ブラックホール自転 証拠発見 水沢VLBIなどの国際研究チーム 日中韓の電波望遠鏡網で
奥州市の国立天文台水沢VLBI観測所(本間希樹所長)の研究者らを中心とする国際研究チームは、巨大ブラックホールの中心付近から噴出するジェットの観測から、ブラックホールが自転している証拠を発見したと発表した。研究成果は27日付(日本時間28日)の英国の科学誌「ネイチャー」に掲載された。同観測所の秦和弘助教は「ジェットの首振り運動が分かったことで、ブラックホールが自転をしている強い証拠が見つかった」と成果を強調している。【13面に関連】
観測対象となったのは楕円(だえん)銀河M87。国際研究チーム「イベント・ホライズン・テレスコープ(EHT)」が2019年4月に、ブラックホールの周りを縁取るように輝く「光子リング」の撮影に成功。今年4月には、ブラックホールを取り巻くガスの「降着円盤」、高速で噴出する「ジェット」の同時撮影に成功し、「ブラックホールの三種の神器」がそろったとして大きな話題となった。

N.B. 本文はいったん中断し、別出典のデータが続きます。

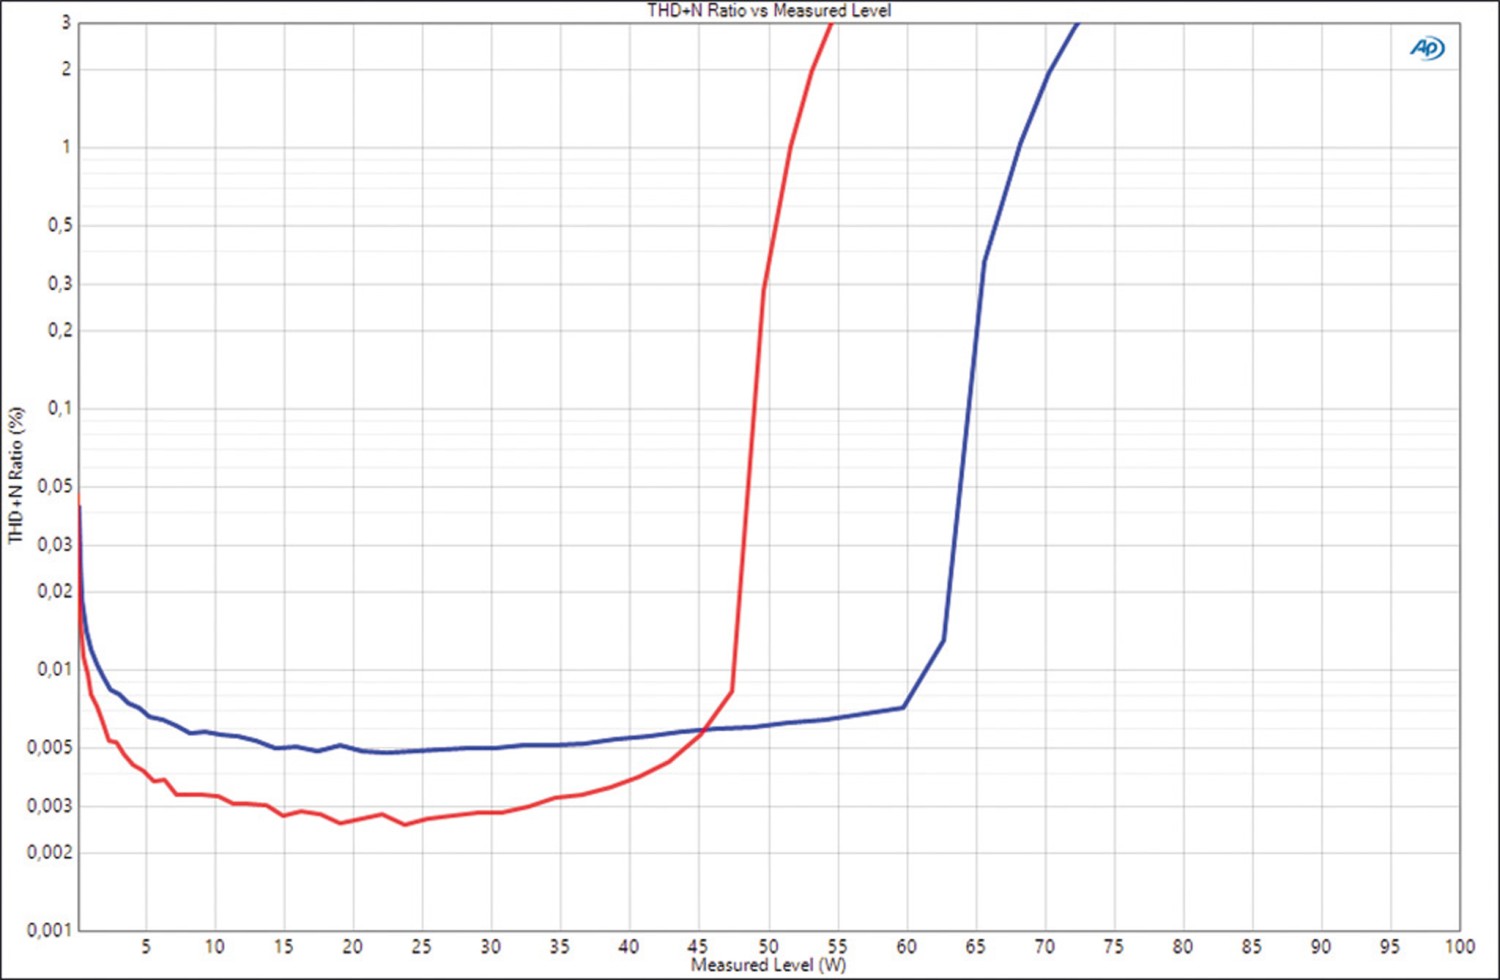
Task: Click the 100 tick label on the X axis
Action: click(x=1459, y=944)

アインシュタインは一般相対性理論でブラックホールの自転を予言していたが、観測が難しく明確な証拠は得られていなかった。
今回の観測は、日本と中国、韓国の電波望遠鏡を中心に構成される東アジアVLBIネットワーク(EAVN)の13局の電波望遠鏡を使用。13~22年に計123回の観測を行っており、米国による00年以降の観測データを合わせ23年間に得られたジェットの画像を分析した。
その結果、ジェットの噴出する向き(角度)が約11年周期で首振り運動していることが判明。スーパーコンピューターによる理論シミュレーションで、自転するブラックホールが周囲の時空を引きずることで生じるレンズ―シリング歳差運動との結果が出た。今回は、傾いた降着円盤にブラックホールの自転による力が働いたことで歳差運動が起き、ジェットも降着円盤の動きにつられて同じように歳差運動が起きることを示した。

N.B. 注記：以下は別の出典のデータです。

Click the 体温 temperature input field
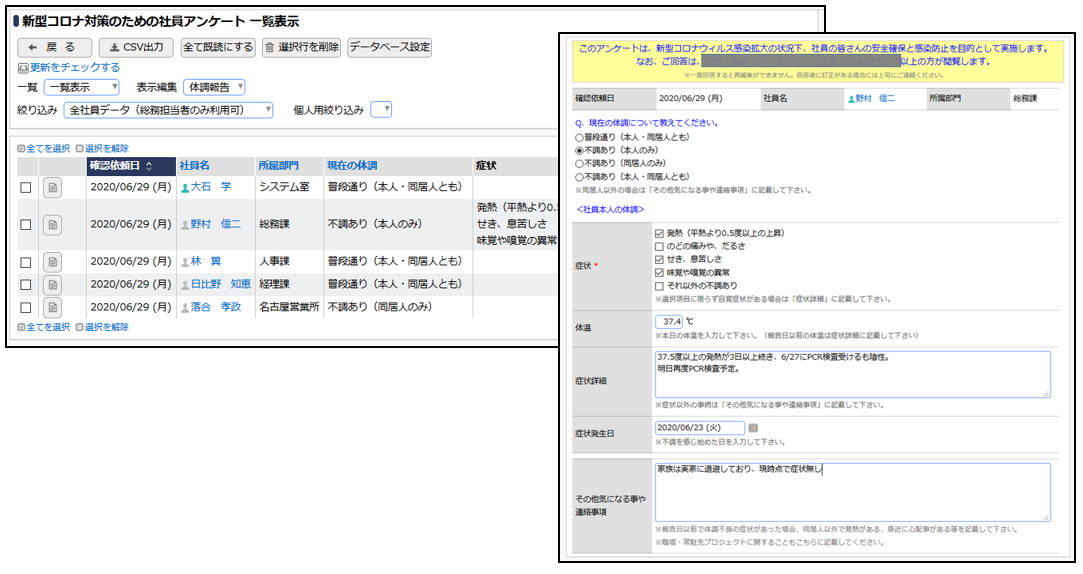1083x574 pixels. (669, 322)
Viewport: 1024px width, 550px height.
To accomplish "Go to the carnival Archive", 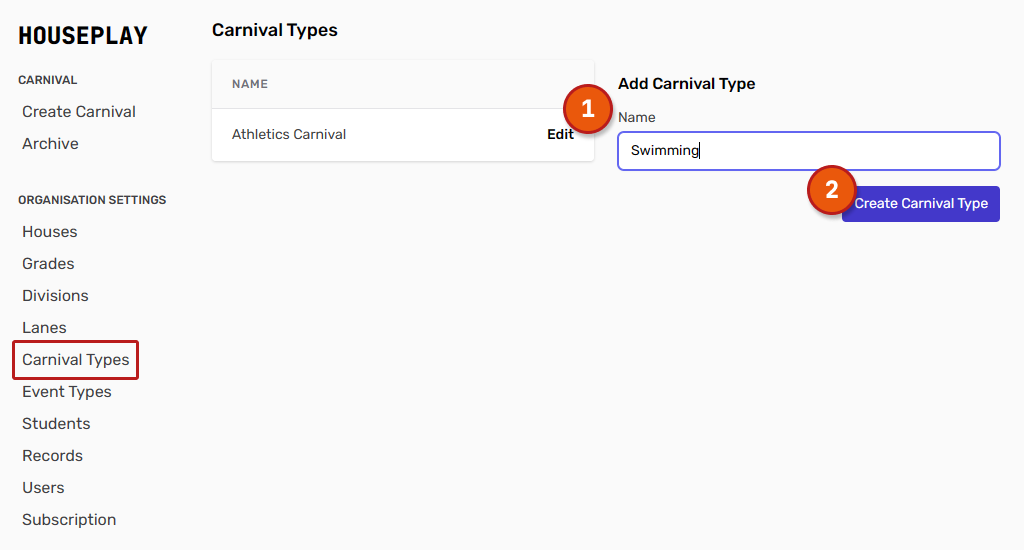I will (50, 144).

秦助教は「この周期的変化はブラックホールが自転していないと起きない」と説明。今回の成果を総括し「宇宙全体の構造形成に対する大きな理解の扉を開いたと思う」と語っている。
レンズ―シリング歳差 自転する天体(ブラックホールや地球など)の周囲では、一般相対性理論的な効果により、天体の自転に引きずられて時空そのものが回転する。この時空の引きずり効果をレンズ―シリング効果と呼ぶ。レンズ―シリング効果によって起こる歳差運動がレンズ―シリング歳差。歳差運動は物体の回転軸がすりこぎのように円を描きながら揺れる現象。降着円盤の場合、降着円盤の回転軸とブラックホールの自転軸が傾いている時にこの現象が起こる。